Sir Alex Ferguson è da sempre una figura paterna per me. Deciso a diventare allenatore, sono andato da lui e gli ho detto quello che avevo intenzione di fare. Lui mi ha dato alcuni consigli e mi ha sempre detto che avrebbe garantito per me, nel caso in cui avessi avuto bisogno di una raccomandazione per allenare ed è così ancora oggi, ma malgrado il suo aiuto, non riesco a fare nemmeno un colloquio.

Dwight Yorke

Da alcuni anni la lega inglese cerca con varie iniziative di invertire questa tendenza. ma fino ad oggi è rimasto tutto un buco nell’acqua fino. Ed ecco quindi che il calcio inglese professionistico decide di prendere petto la questione e istituisce nei propri corsi di formazione e inserimento lavorativo dei posti riservati a cittadini BAME (Black, Asian and Minority Ethnic), dimostrazione di come si possa almeno a livello federale affrontare seriamente un problema. Attenzione non si pensi che questo risolva la questione o che possa essere una soluzione definitiva, cosa palesemente dimostrata dalla disfatta totale delle campagne UEFA contro il razzismo negli stadi, ancora oggi infestati da scene indegne. Ma il calcio inglese si è reso conto che è un problema di natura sociale: finché i giovani calciatori membri di minoranze non avranno figure di riferimento ulteriori ai giocatori non cambierà nulla o quasi, servono modelli, persone a cui ispirarsi che siano oltre il grande campione sul campo, più adulte e mature, rispettate per la loro intelligenza e il loro carattere, più che per prestanza fisica e doti tecniche.

*Elenco fornito*.
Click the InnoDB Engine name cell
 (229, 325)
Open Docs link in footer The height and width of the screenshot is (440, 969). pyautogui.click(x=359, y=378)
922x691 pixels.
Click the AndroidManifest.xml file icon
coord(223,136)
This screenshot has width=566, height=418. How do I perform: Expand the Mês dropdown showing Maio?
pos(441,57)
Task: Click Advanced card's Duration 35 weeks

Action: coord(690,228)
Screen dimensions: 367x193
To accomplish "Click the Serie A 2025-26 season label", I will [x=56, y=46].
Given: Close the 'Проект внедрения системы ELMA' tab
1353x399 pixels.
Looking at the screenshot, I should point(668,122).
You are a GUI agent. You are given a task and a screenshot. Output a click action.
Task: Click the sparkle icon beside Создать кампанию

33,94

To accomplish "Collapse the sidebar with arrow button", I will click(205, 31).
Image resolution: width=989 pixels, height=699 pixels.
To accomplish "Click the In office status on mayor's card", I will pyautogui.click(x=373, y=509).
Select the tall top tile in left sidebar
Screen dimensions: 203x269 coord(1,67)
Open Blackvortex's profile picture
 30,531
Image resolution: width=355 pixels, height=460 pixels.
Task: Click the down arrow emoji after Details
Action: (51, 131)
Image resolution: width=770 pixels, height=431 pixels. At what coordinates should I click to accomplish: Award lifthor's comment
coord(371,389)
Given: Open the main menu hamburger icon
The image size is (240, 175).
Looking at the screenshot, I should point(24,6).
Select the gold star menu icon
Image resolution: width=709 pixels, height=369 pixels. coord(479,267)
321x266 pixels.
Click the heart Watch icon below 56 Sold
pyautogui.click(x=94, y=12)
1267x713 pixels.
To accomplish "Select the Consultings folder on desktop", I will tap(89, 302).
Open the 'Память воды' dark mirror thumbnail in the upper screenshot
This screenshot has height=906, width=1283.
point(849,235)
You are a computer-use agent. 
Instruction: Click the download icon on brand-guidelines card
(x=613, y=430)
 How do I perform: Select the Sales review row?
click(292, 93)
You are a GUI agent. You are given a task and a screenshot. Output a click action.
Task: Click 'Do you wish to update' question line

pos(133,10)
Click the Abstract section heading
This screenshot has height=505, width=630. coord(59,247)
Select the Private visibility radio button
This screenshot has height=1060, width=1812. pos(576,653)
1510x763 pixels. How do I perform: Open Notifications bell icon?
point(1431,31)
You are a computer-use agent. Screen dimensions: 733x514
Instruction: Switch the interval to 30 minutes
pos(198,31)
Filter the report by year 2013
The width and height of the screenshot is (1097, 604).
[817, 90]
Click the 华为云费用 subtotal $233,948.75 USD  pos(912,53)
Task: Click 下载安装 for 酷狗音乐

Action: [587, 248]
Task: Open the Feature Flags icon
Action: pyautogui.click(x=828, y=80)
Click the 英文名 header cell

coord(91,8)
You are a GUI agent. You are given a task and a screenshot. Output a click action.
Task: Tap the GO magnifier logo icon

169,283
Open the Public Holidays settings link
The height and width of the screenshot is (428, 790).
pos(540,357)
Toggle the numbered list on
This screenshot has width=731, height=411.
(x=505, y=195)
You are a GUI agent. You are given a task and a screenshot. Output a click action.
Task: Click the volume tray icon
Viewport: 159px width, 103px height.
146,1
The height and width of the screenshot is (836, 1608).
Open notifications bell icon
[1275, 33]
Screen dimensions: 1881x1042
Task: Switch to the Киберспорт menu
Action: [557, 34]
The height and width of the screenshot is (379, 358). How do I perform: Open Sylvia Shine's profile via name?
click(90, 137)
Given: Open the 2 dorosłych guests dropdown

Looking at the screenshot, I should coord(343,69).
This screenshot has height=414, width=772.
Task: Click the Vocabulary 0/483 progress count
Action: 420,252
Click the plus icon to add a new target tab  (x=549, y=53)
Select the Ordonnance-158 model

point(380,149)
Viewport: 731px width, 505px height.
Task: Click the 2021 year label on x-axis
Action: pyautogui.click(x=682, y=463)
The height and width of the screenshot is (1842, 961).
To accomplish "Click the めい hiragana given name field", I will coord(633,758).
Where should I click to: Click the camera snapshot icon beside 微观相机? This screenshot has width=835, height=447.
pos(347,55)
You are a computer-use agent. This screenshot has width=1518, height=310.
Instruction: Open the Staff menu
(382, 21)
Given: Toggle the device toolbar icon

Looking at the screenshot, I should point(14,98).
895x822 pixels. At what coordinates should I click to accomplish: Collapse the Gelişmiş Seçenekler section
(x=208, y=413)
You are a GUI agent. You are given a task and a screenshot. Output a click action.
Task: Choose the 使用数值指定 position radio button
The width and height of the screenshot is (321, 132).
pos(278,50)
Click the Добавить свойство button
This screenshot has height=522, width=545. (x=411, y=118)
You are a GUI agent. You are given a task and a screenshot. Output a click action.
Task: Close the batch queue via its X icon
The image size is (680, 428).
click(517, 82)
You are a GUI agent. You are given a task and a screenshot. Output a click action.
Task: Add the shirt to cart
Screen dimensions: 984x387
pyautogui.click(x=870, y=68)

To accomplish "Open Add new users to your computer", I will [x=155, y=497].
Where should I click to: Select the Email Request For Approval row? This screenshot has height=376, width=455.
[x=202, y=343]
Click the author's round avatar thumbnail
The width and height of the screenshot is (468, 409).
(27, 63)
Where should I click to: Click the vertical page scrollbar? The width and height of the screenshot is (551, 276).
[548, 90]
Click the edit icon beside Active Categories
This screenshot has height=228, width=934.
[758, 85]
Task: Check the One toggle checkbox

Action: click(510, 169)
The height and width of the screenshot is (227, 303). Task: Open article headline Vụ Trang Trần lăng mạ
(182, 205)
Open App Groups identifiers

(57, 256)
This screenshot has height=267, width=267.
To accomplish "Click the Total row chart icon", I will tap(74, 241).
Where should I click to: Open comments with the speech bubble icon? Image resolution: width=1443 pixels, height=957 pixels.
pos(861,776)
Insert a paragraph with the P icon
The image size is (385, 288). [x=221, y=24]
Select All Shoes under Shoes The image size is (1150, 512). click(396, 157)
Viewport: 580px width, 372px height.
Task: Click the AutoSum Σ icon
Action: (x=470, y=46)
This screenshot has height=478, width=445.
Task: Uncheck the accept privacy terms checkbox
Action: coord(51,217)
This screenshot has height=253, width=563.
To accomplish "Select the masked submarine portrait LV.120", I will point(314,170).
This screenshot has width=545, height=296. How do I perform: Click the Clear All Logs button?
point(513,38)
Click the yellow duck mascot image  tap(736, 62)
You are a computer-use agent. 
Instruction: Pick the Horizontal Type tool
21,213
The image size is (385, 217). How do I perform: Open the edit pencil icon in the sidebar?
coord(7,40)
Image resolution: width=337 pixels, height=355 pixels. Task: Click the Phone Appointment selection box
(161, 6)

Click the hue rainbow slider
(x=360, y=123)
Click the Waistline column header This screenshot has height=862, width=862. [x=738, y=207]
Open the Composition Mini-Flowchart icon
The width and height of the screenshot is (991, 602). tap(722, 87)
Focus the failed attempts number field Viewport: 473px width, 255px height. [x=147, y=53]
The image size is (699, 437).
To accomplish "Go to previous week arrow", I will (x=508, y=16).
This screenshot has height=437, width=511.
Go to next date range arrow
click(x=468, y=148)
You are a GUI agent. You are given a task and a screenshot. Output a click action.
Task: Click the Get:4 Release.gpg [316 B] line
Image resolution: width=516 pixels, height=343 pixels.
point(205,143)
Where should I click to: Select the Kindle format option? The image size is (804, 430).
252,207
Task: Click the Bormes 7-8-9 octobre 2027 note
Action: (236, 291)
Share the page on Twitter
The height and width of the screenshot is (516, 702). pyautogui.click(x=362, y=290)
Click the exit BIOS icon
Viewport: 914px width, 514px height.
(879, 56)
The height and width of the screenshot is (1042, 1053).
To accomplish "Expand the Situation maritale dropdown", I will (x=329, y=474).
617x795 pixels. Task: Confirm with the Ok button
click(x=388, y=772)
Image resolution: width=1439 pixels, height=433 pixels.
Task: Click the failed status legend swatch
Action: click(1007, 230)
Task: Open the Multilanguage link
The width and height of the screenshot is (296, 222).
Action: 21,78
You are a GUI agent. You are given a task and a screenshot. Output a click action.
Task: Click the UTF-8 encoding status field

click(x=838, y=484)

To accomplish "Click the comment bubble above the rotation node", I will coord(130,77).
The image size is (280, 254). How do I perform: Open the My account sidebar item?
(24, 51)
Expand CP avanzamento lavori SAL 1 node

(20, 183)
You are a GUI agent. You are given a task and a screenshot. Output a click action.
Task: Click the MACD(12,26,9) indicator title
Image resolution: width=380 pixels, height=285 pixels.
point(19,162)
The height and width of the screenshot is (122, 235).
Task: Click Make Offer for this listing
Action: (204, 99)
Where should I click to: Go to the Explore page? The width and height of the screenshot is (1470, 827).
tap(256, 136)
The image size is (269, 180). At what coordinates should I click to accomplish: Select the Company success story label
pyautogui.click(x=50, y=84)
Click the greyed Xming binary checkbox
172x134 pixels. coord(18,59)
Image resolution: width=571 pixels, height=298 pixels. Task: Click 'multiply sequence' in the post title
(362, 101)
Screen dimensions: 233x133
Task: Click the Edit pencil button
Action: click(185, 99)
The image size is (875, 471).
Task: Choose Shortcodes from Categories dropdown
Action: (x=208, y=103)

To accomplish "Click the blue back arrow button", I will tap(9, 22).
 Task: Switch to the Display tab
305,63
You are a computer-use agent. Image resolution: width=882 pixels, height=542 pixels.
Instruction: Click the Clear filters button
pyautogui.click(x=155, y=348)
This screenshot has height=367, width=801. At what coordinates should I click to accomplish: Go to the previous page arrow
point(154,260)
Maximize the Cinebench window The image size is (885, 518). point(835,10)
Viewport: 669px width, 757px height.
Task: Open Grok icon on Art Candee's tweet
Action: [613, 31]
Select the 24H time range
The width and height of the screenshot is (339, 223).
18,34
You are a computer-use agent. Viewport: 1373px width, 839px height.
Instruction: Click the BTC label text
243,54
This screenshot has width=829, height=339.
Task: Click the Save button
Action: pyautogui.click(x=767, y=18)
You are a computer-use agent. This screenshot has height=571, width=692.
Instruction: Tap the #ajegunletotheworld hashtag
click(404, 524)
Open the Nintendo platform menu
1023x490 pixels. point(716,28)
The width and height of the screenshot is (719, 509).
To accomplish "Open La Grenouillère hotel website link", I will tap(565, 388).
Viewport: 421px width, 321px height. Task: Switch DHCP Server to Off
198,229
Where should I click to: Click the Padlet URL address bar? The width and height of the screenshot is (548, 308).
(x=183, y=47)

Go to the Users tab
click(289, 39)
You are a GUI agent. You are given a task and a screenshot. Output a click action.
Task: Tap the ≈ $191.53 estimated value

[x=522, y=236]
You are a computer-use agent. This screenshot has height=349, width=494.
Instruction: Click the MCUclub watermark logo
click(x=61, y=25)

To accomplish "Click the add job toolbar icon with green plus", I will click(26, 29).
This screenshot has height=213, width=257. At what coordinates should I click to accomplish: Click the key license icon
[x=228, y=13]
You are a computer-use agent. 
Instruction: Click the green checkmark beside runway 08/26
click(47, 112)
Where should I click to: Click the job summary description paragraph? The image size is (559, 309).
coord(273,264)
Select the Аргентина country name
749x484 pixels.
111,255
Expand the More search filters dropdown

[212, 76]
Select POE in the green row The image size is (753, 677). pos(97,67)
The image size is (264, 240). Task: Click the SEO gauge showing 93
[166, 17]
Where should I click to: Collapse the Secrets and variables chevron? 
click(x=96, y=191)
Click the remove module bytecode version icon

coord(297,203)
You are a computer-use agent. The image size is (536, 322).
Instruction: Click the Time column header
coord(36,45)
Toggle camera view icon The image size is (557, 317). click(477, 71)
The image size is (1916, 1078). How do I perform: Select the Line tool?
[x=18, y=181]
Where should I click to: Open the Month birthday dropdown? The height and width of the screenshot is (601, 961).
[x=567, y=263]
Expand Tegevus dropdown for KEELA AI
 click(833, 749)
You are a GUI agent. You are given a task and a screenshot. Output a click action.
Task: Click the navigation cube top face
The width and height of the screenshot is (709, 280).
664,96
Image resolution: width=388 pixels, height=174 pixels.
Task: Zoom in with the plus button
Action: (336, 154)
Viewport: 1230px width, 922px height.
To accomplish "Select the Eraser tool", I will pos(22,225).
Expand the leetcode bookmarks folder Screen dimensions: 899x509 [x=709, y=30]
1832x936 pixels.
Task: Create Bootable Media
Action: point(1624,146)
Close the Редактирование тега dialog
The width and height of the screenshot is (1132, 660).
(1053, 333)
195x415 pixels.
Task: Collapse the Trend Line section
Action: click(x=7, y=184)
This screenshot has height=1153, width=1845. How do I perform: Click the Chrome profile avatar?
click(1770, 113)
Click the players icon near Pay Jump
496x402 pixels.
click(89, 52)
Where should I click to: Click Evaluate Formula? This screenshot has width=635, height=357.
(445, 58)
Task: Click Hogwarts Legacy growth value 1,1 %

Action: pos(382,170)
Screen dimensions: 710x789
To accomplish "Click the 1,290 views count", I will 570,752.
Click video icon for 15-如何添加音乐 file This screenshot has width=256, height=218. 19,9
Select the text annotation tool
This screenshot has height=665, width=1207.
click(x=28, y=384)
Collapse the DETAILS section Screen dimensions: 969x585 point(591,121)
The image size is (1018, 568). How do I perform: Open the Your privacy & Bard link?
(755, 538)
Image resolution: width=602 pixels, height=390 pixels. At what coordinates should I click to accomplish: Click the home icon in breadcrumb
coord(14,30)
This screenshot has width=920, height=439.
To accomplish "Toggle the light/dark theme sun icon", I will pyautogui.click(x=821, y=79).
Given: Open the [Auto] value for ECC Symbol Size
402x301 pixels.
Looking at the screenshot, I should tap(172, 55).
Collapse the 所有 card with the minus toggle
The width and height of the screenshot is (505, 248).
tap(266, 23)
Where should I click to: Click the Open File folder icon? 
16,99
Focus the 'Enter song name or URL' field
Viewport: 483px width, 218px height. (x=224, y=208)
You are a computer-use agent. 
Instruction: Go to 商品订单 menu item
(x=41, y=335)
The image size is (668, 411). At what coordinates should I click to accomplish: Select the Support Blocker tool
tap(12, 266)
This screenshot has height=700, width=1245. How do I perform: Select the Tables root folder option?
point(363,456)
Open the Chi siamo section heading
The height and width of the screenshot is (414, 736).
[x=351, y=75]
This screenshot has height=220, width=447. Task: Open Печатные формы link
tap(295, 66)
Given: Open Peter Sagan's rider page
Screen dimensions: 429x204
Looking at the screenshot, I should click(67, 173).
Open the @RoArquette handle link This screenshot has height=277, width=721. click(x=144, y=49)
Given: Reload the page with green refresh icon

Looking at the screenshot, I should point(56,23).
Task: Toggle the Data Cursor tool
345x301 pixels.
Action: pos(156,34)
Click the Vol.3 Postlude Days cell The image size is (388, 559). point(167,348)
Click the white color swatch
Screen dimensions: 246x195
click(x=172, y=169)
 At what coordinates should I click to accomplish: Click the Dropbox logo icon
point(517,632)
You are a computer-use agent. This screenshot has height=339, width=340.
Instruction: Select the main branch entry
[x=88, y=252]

*Consegne*.
A: Trascriva integralmente le righe dell'elenco che vanno dalla riga con "Given: Open the main menu hamburger icon" alla riga con "pyautogui.click(x=94, y=12)", includendo entrambe le estremità.
B: Prosegua il testo sugli allenatori appartenenti a minoranze nel calcio inglese dal punto in cui si interrompe.

*Risposte scritte*.
A:
Given: Open the main menu hamburger icon
The image size is (240, 175).
Looking at the screenshot, I should point(24,6).
Select the gold star menu icon
Image resolution: width=709 pixels, height=369 pixels. coord(479,267)
321x266 pixels.
Click the heart Watch icon below 56 Sold
pyautogui.click(x=94, y=12)

B:
Quando la gente dubita dell’intelligenza di un’etnia, la situazione diventa impossibile. È normale che ci siano tanti giocatori di colore, perché la gente pensa che siano grandi atleti con buone capacità fisiche, ma per essere allenatore servono intelligenza e disciplina. In campo va tutto bene, ma fuori è complicato perché c’è gente che dubita che la gente nera sia capace.

Lilian Thuram

Un giovane calciatore, quale sia la sua etnia, sa di dover pensare al proprio futuro dopo i 35- 40 anni di età. Ai calciatori membri di minoranze mancano figure cui ispirarsi e ambire. Se un ragazzino nero non ha nessun esempio di leader nero nel calcio, come allenatore, dirigente, presidente, come potrà immaginare di essere lui stesso in futuro qualcosa del genere? Su questo problema le federazioni possono agire immediatamente attraverso programmi e incentivi. La disparità di trattamento che subiscono i tecnici neri nel mondo del calcio è un dato di fatto nei campionati inglesi, ma anche a livello globale.

Alcuni vecchi giocatori di colore, non prendono il titolo da allenatore anche se magari lo vorrebbero. Naturalmente ci sono molti allenatori africani che hanno il tesserino da allenatore, ma semplicemente non esiste quella fiducia, che, invece, c’è nei confronti degli altri allenatori. I tecnici di colore sono sfiduciati perché visti come esseri di seconda classe.

Samuel Eto’o

In Italia come siamo messi?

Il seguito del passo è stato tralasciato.